Text block Block Start

In the interests of transparency, eLife includes the editorial decision letter and accompanying author responses. A lightly edited version of the letter sent to the authors after peer review is shown, indicating the most substantive concerns; minor comments are not usually included.

Thank you for submitting your article "Histidine phosphorylation relieves copper inhibition in the mammalian potassium channel KCa3.1" for consideration by eLife. Your article has been reviewed by three peer reviewers, one of whom is a member of our Board of Reviewing Editors, and the evaluation has been overseen by Ivan Dikic as the Senior Editor.

The reviewers have discussed the reviews with one another and the Reviewing Editor has drafted this decision to help you prepare a revised submission.

Summary:

This study that establishes a potential mechanism for the regulation of KCa3.1 channels in CD4 T cells by histidine phosphorylation on His358. The authors propose that Cu++ ions would coordinate with four His358 residues thus rendering the channel refractory to the conformational changes initiated by the binding of Ca2+ to CaM. This mechanism is blocked by His358 phosphorylation. This may have important physiological significance in the context of understanding CD4 T cell activation.

Essential revisions:

1) Copper binding to His358 is inferred from indirect studies, but is not directly demonstrated – this should be acknowledged. The dose response of copper (Figure 1) shows that 1µM had no effect, 10µM shows an inhibitory effect, and that 100µM was saturating. How does this dose response compare with physiological intracellular copper concentrations?

2) The concentration of free Cu++ in the solutions used for the whole cell and inside-out patch clamp experiments is a concern. The expected Cu++ concentration in the pipette solution used in whole cell experiments and in the bath solution for the inside-out experiments should be specified. EDTA has a binding affinity of 10-18M for Cu++ and it is likely to be the same for EGTA. Under such conditions, both solutions should be Cu++ free and yet channel activity appears to be low in the whole cell and inside-out recordings presented in Figures 1 and 2 in control conditions.

3) Figure 2A shows that channel activity remains high after TTM removal in 300nM Ca2+ (the effect of TTM is not reversible) consistent with the bathing solution being Cu++ free and TTM being capable of chelating Cu++ from the Cu++- H358 complex. However, channel activity appears low in 300nm Ca2+ after TTM treatment in 30nM Ca2+. One would have expected channel activity to be high in this case if TTM had succeeded to chelate Cu++ from the Cu++-H358 complex in 30nM Ca2+ conditions. The authors need to discuss how the action of TTM might be modulated by Ca2+ and may involve more than chelating Cu++.

4) Segments of the inside-out recording in Figure 2A, B and D should also be presented at a higher time resolution to compare single channel activity at 300nm Ca2+ + low Cu++, 10μM CuCl2 and TTM conditions. The authors also need to comment on the finding that in Figure 2A, B and D, channel activity appears greater in CuCl2 conditions than in control before TTM application in 300nm Ca2+ conditions.

Text block Block End
Extracted records Block Start

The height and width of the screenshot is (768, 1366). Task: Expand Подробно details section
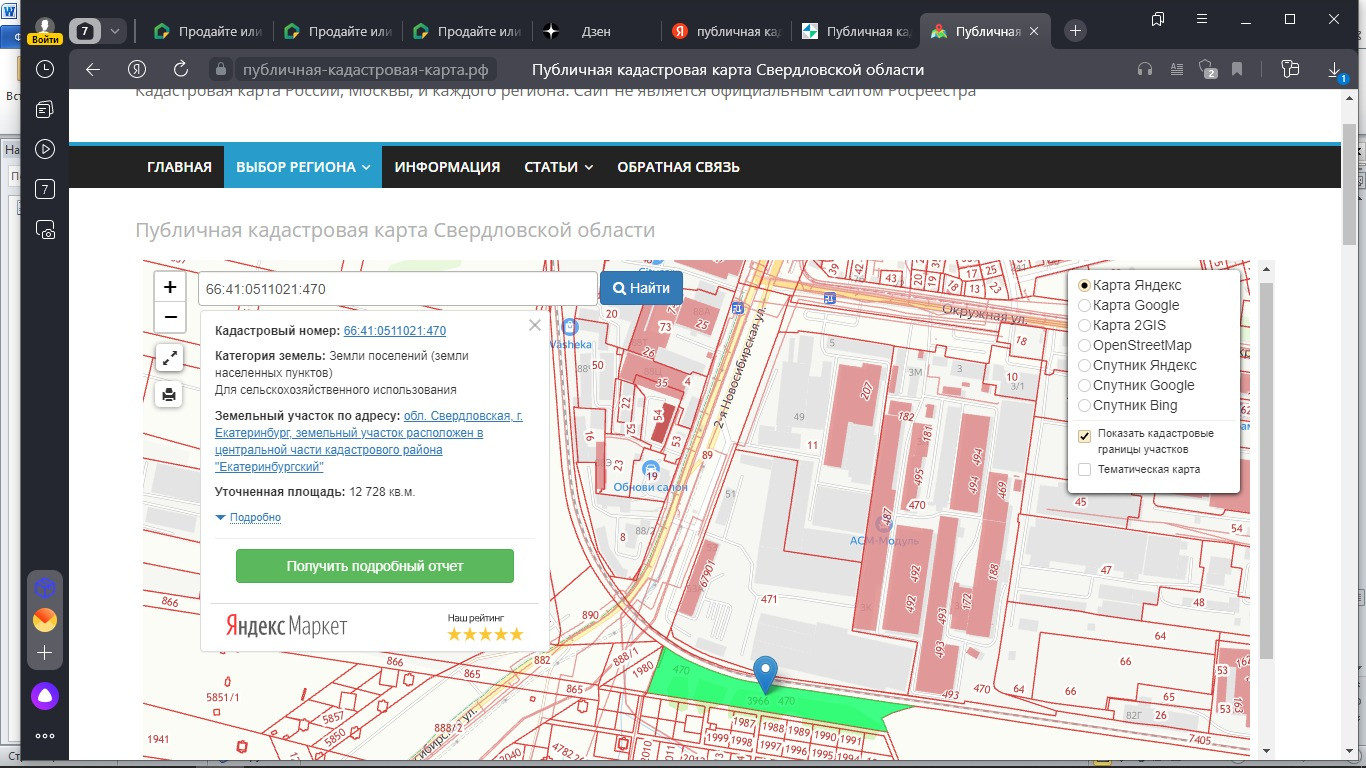pyautogui.click(x=254, y=517)
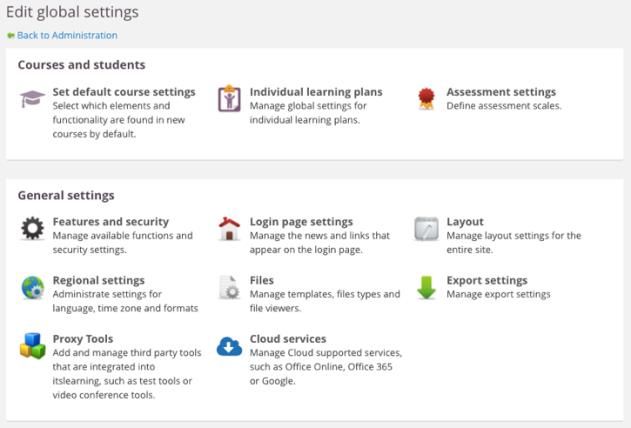Click the red ribbon assessment settings icon
Image resolution: width=631 pixels, height=428 pixels.
click(x=426, y=99)
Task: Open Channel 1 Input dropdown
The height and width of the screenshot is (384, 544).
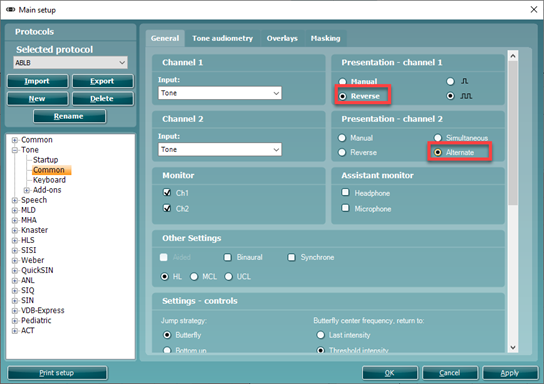Action: (220, 93)
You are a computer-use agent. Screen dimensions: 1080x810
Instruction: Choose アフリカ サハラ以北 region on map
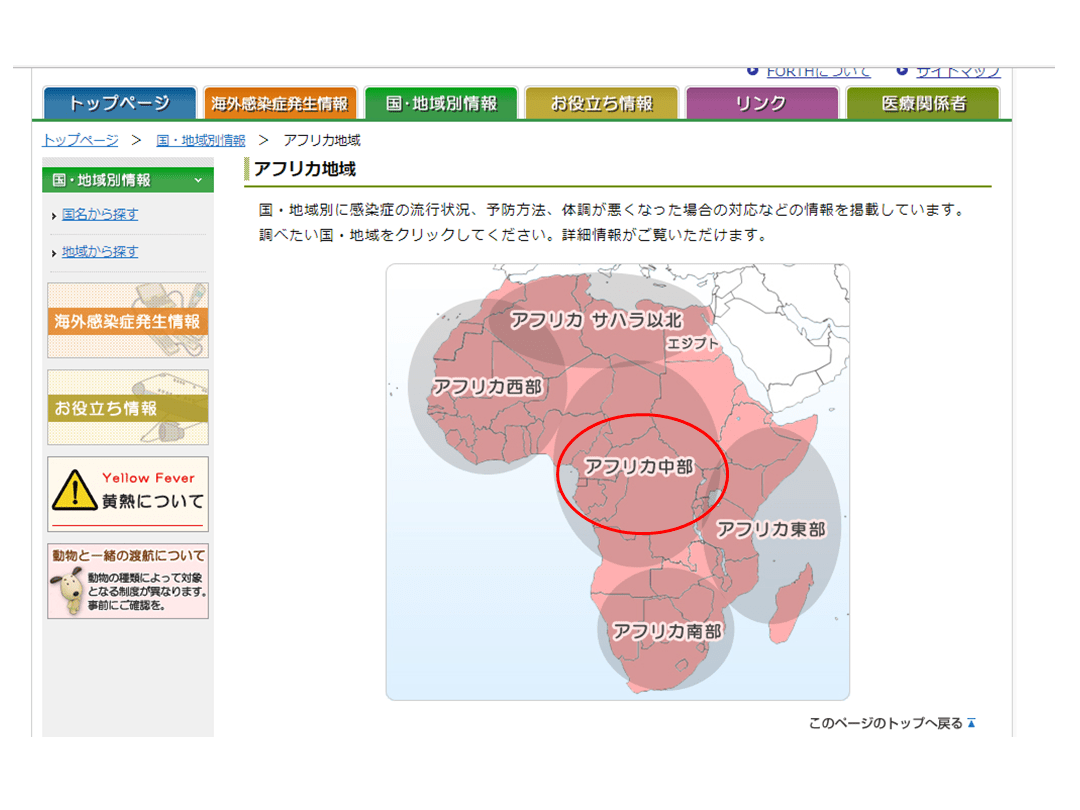(x=595, y=320)
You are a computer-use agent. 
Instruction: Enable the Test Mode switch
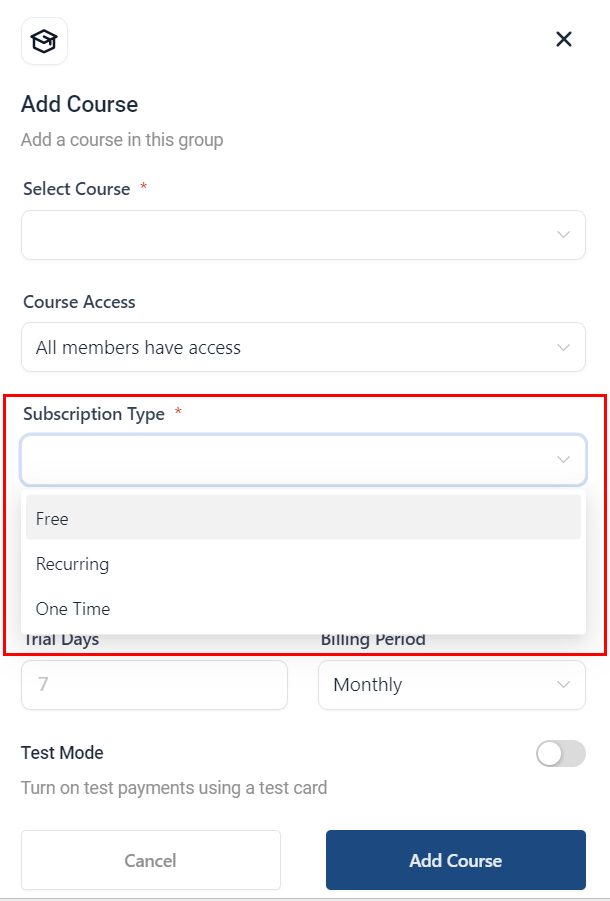(560, 754)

Extracted records Block End

Continue the KCa3.1 decision letter from its last sentence.

Reply to the task:
5) The proposed mechanism implies that Cu++ coordination by four H358 is state dependent, with Cu++ binding taking place in the channel-closed configuration. Accordingly, the potency of CuCl2 to decrease channel activity following TTM treatment should be Ca2+ dependent with CuCl2 being less potent in saturating Ca2+ conditions (10μM Ca2+). The Ca2+ dependency of CuCl2 mediated inhibition after TTM treatment should be presented in inside-out experiments to confirm state dependency.

6) The significance of the results illustrated in Figure 3A–B would be clearer if information on the mechanisms underlying Cu++ cellular homeostasis, and on the expected basal Cu++ intracellular level is provided. If channel expression is not affected in Ctr1-/- cells, why is there a two fold difference in current intensity following TTM treatment between WT and Ctr1-/- cells assuming that TTM can chelate all the Cu++ in the cells?

7) The structural constraints related to Cu++ coordinating four His358 residues should be discussed. What are the minimal distances between adjacent imidazole nitrogen atoms to insure Cu++ coordination? How does the proposed structural model for the channel closed state impact on the possibility of a dimer-dimer structure for the channel open state? The model presented in Figure 5 presumes that this dimer-dimer structure does not prevail in the channel open state configuration.

8) The increase in KCa3.1 channel activity in Ctr1-/+ CD4 T cells was predicted by the patch clamping studies. However, the increase in His358 phosphorylation was not predicted. This finding raises questions concerning mechanism. Is His358 phosphorylation a passive response to lack of copper binding to His358? This response differs from the major conclusion of this study – that phosphorylation prevents copper interactions with KCa3.1. The observation suggests a more complicated relationship between copper binding and histidine phosphorylation than the authors' conclusions.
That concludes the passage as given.